Pet Shop Boys vertonen Stummfilmklassiker

Wir sind schon seltsam




We were never being boring’ – an diesem obersten Leitsatz, den die Pet Shop Boys vor einem Jahrzehnt per Single-Hit ausgerufen hatten, hat sich bis heute

nichts geändert. Die neueste Überraschung des exzentrischen britischen Pop-Duos: Die Neuvertonung des russischen Stummfilmklassikers ‘Panzerkreuzer

Potemkin’ von Sergej Eisenstein.
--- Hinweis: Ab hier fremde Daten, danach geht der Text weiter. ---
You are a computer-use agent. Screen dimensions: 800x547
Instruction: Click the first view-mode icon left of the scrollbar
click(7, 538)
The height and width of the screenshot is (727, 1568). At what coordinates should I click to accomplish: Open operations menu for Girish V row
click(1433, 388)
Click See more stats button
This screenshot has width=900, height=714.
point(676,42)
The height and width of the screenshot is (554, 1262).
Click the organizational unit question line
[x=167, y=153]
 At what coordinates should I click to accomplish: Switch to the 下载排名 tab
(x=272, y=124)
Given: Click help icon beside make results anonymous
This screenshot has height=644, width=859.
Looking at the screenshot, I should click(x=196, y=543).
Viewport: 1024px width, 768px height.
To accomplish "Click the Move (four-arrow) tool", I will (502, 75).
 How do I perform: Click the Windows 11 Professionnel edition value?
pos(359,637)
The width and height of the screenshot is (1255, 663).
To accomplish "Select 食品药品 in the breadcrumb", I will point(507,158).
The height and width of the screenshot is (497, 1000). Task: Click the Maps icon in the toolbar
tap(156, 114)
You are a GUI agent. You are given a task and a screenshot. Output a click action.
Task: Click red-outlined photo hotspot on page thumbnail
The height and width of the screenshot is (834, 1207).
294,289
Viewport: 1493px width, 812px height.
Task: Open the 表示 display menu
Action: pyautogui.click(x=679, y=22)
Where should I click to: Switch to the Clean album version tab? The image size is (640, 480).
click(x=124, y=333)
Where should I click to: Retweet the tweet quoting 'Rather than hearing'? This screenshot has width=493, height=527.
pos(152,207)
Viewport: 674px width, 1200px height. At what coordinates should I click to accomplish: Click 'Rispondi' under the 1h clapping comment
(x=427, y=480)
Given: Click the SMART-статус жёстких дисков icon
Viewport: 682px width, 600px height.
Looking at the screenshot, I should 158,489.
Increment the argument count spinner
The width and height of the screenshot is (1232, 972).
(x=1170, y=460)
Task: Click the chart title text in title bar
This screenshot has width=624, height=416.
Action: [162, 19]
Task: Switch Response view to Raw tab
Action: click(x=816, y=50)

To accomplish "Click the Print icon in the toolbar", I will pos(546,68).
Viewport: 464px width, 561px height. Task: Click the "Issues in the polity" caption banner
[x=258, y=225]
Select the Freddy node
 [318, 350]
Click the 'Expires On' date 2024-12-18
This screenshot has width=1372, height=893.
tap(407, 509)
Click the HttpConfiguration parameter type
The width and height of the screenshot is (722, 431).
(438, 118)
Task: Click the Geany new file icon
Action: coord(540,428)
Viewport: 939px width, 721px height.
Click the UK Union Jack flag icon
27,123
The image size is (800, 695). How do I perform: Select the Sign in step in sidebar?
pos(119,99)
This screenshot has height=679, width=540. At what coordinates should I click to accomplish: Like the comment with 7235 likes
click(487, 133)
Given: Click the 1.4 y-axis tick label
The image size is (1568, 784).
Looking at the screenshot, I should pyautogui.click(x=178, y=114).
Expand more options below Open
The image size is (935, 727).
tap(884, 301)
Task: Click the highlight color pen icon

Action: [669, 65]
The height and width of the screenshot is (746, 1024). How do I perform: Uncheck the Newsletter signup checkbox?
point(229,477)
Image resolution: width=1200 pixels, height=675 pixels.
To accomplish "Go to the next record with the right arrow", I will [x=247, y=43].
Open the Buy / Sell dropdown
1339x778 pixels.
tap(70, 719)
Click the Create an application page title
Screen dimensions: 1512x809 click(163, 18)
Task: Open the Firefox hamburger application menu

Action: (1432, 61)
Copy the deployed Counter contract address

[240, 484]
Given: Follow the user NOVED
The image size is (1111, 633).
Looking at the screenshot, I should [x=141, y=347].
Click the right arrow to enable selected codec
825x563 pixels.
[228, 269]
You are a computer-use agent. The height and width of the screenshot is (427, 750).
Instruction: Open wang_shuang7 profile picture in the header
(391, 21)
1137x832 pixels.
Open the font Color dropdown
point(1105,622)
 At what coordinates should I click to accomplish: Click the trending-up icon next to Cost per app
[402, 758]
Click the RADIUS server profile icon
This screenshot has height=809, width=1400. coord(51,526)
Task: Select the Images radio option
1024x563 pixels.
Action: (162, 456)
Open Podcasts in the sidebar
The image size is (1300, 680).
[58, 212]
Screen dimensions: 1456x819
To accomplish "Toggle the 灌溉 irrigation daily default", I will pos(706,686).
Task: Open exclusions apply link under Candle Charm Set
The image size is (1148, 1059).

Den Soundtrack zu dem 70-minütigen Revolutionsdrama von 1905 führen die beiden Londoner heute Abend im Stadtpark live

auf – gemeinsam mit den Dresdner Symphonikern.



‘Wir haben während unserer gesamten Karriere immer vorgehabt, etwas Anderes und Interessantes zu machen’, sagt Sänger Neil Tennant (51). ‘Das ist manchmal

ein Kampf, weil es ja viel einfacher ist, bloß das zu tun, was alle anderen tun und immer am neuesten Trend entlangzusurfen. Aber wer weiß, ob wir dann

noch hier säßen.’



Höchstwahrscheinlich nicht. ‘Ich bin überzeugt’, so Tennant, ‘dass wir heute noch stärker aus der Masse hervorstechen als zu Beginn unserer Karriere

Mitte der 80er. Manchmal denke ich sogar, wir sind schon reichlich seltsam.’



Das lobenswerte Konzept der konstanten Veränderung ihrer Arbeit und der damit einhergehenden Überraschung von Medien und Fans behalten Tennant und

sein Kollege Chris Lowe (46) auch beim Soundtrack zu ‘Panzerkreuzer Potemkin’ bei. Mit elitärer Hochkultur hat das Projekt aber nichts zu tun. ‘So ,artsy’

ist das alles keineswegs’, beruhigt Tennant. ‘Die Musik ist melodisch, und es gibt auch Elemente von Dance Music, für die wir ja berühmt sind. Das ist

alles typisch Pet Shop Boys, eine Mischung aus elektronischer und orchestraler Musik.’



Der legendäre, unter anderem von Schostakowitsch vertonte Film über den Matrosenaufstand auf der ‘Potemkin’ und die für hedonistischen Pop á la

‘Westend Girls’ oder ‘Go West’ berühmten Briten – eine gewagte Kombination? Neil Tennant sieht das anders: ‘Wir betrachten ,Potemkin’ mit Respekt.

Dennoch haben wir bewusst eine naive, fast respektlose Herangehensweise gewählt.’



Vor zwei Jahren wurden sie vom London Institute of Contemporary Art gefragt, ob sie Lust auf diese Arbeit hätten, im vergangenen Herbst dann führten

sie die Musik zum Film erstmals live auf dem Londoner Trafalgar Square auf. ‘Wir empfanden diesen Auftrag als große Ehre’, erinnert sich Tennant.

‘Trafalgar ist der traditionelle Protestplatz in London. Die Anti-Irakkriegs-Demos oder die Anti-Thatcher-Proteste fanden dort statt.’



Um Protest ging es Eisenstein, um Protest geht es auch den Pet Shop Boys: ‘Der Film richtet sich gegen Unterdrückung – und das ist ein Anliegen, das

Chris und ich schon immer stark unterstützt haben’, erklärt Tennant. ‘Er wirkt optimal in jeglichem undemokratischen Umfeld. Wir würden mit ,Panzerkreuzer

Potemkin’ gerne nach Nordkorea und in den Iran reisen. Mit der chinesischen Regierung verhandeln wir bereits. Die sperrt sich aber noch dagegen, uns auf

den ,Platz des Himmlischen Friedens’ zu lassen, wo vor 16 Jahren das Massaker stattfand.’